Monday, December 30, 2024


 

Avian influenza is gaining attention from medical watchdogs, including Dr. Theresa Tam, Canada’s Chief Medical Officer who ranked it as one of her greatest concerns heading into next year.


In the United States, veterinarians are critical of their federal government’s lack of measures to prevent the spread among dairy cattle when the first cows fell ill.


The scale of the farmers’ efforts to treat the sick cows stunned Dr. Keith Poulsen when he saw videos taken on a dairy farm where 

staff built a system to hydrate hundreds of cattle at once. In 14-hour shifts, dairy workers pumped gallons of electrolyte-rich fluids into ailing cows through metal tubes inserted into the esophagus.


“It was like watching a field hospital on an active battlefront treating hundreds of wounded soldiers,” he said.
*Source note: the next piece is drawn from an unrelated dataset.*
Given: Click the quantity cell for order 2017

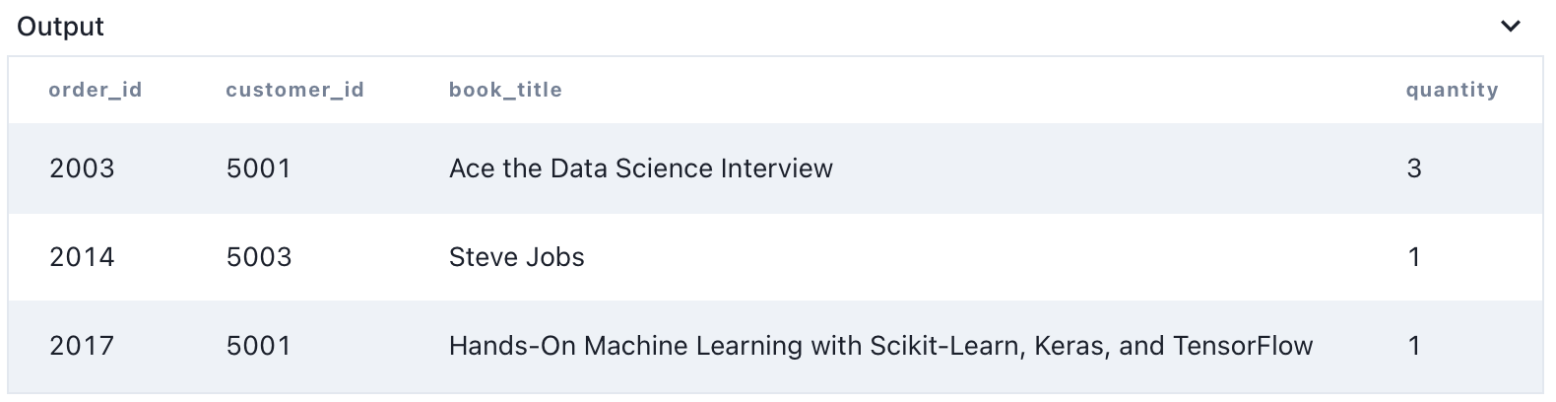Looking at the screenshot, I should tap(1414, 346).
The U.S. government failed to eliminate the virus on dairy farms when it was confined to a handful of states, by quickly identifying infected cows and taking measures to keep their infections from spreading. Now at least 875 herds across 16 states, including Iowa, have tested positive.
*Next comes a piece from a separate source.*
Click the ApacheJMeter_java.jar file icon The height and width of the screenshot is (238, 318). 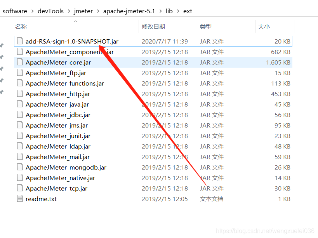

Some veterinarians say they have lost faith in the government’s ability to contain the outbreak.


“We are in a terrible situation and going into a worse situation,” said Angela Rasmussen, a virologist at the University of Saskatchewan. 


“I don’t know if the bird flu will become a pandemic, but if it does, we are screwed.”


So far there has been no spread from person to person, but it that happens, it could blossom into another pandemic.